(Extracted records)
++++++

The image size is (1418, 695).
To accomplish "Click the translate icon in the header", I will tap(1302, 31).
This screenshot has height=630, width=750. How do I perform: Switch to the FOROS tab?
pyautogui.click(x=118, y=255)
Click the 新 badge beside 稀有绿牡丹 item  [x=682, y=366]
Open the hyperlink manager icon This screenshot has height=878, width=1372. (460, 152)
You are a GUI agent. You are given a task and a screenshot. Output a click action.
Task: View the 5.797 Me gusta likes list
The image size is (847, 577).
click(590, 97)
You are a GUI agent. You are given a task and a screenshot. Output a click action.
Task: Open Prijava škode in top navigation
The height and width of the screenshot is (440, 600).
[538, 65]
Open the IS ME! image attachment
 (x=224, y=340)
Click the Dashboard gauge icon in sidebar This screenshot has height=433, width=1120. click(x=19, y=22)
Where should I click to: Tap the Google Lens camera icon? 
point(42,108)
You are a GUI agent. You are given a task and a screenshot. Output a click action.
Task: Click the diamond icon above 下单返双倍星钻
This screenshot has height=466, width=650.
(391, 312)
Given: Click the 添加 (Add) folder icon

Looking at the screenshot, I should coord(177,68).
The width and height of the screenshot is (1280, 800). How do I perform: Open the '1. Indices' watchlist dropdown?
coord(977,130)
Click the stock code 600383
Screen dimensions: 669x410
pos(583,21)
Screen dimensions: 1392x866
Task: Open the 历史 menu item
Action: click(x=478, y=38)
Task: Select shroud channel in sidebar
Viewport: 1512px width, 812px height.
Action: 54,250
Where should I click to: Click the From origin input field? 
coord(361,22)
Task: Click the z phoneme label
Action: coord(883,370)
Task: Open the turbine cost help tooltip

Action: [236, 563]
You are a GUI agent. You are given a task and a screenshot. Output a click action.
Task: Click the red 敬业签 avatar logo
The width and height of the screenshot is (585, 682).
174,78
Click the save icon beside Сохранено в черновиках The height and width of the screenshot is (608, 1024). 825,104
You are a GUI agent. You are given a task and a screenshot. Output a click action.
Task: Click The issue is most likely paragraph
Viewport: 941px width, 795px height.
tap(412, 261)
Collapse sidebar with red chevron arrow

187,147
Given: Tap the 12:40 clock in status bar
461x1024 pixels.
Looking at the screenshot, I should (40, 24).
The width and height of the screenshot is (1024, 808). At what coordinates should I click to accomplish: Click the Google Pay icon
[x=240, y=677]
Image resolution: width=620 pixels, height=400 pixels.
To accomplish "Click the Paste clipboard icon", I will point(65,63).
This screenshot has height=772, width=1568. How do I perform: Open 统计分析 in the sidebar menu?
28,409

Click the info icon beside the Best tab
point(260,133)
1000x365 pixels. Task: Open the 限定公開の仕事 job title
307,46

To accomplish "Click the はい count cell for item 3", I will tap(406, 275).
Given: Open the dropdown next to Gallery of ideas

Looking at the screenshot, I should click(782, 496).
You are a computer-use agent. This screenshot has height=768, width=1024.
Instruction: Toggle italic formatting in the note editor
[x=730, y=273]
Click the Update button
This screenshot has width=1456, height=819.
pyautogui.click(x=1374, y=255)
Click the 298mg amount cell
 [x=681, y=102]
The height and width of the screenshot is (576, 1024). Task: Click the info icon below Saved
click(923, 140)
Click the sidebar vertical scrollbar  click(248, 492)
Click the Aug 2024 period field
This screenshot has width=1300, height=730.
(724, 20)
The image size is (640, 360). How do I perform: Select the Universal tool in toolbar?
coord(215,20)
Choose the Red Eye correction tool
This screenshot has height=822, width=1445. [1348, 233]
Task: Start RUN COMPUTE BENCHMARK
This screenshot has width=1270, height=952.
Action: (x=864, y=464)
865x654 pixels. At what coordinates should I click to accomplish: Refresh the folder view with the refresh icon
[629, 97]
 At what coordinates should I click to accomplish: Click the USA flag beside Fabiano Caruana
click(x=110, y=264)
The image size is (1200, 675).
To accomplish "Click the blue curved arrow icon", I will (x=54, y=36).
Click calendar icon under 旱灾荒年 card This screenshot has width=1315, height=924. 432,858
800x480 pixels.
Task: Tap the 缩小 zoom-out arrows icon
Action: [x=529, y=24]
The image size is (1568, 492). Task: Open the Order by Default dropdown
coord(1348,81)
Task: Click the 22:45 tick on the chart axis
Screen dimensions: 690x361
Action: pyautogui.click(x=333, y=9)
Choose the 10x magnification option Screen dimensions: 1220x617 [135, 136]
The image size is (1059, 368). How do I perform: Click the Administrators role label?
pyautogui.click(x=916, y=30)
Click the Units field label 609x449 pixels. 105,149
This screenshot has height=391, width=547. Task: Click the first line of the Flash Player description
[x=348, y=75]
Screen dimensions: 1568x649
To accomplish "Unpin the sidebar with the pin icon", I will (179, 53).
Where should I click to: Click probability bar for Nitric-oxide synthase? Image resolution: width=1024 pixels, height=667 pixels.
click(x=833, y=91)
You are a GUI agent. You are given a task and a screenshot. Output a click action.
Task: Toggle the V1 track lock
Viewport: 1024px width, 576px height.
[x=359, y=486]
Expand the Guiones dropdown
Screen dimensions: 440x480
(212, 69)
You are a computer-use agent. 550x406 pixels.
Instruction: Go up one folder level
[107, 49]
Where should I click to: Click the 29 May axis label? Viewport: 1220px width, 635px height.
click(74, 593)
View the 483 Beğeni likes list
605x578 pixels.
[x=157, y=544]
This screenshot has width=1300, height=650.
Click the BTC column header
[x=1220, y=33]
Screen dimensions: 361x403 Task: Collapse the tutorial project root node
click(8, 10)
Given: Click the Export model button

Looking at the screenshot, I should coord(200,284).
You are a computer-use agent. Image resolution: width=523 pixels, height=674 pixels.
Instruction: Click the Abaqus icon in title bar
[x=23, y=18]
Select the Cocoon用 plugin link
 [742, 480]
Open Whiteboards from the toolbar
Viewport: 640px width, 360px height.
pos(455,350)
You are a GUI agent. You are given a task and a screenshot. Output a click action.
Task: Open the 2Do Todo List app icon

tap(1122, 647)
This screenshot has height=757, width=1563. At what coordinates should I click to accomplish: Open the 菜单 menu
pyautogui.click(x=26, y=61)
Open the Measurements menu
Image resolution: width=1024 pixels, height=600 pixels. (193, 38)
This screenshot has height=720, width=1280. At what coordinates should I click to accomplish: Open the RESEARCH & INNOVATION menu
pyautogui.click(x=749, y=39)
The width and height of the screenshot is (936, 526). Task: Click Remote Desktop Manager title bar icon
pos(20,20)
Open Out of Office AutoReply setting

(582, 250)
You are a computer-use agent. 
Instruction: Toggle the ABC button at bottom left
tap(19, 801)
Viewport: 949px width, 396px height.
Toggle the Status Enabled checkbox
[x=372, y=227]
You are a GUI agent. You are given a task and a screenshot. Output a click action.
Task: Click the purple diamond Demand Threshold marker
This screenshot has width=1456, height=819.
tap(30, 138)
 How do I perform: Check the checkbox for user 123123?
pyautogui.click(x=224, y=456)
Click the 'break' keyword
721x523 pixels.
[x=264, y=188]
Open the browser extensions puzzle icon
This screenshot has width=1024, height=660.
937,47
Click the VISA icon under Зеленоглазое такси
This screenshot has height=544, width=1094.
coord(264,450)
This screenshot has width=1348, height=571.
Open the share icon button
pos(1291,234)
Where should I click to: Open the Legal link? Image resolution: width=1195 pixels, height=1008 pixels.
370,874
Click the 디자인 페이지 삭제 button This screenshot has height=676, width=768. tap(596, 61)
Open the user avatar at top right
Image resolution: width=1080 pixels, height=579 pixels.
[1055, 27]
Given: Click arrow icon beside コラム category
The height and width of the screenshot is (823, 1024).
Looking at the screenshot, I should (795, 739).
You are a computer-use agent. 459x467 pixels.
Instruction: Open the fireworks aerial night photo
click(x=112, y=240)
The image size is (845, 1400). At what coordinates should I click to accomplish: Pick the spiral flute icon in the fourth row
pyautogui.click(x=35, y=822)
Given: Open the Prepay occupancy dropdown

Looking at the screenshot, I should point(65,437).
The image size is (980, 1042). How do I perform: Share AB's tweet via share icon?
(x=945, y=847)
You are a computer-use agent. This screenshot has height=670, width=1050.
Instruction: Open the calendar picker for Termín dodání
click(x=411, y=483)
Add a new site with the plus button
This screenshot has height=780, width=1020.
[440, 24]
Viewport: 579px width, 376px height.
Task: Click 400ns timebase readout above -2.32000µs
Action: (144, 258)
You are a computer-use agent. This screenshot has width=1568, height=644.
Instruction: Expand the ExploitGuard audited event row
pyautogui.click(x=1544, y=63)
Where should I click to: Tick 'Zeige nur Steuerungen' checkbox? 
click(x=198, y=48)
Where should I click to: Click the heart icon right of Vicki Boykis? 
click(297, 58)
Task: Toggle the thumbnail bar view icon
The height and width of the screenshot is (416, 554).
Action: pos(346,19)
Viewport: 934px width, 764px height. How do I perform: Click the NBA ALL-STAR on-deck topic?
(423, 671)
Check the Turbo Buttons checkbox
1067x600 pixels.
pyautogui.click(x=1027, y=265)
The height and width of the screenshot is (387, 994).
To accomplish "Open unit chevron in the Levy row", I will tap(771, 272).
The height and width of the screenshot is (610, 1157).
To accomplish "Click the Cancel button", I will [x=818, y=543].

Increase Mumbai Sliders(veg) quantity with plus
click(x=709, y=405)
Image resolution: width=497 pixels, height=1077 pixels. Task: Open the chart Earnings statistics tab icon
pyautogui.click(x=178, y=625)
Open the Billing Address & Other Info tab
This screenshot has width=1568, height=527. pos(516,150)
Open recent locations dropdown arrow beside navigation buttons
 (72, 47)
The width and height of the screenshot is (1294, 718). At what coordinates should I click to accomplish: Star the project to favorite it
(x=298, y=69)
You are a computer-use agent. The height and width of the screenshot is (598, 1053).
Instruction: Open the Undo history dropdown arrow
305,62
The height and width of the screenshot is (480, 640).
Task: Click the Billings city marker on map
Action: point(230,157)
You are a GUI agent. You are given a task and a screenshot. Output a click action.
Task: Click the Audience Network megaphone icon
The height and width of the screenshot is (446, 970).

++++++

## [Assigned task]
Above are the records; copy exactly the lines from the line with "Instruction: Open the Undo" through the line with "Task: Click the Audience", both included.

## [Output of the task]
Instruction: Open the Undo history dropdown arrow
305,62
The height and width of the screenshot is (480, 640).
Task: Click the Billings city marker on map
Action: point(230,157)
You are a GUI agent. You are given a task and a screenshot. Output a click action.
Task: Click the Audience Network megaphone icon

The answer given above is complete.